* _Task directions_
Would you print the records as they stand, down to the last character?

* _Records provided_

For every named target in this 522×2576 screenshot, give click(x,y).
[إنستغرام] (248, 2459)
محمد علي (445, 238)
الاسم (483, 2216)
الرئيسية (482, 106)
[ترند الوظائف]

* _Response for this exercise_
For every named target in this 522×2576 screenshot, give click(x,y).
[إنستغرام] (248, 2459)
محمد علي (445, 238)
الاسم (483, 2216)
الرئيسية (482, 106)
[ترند الوظائف]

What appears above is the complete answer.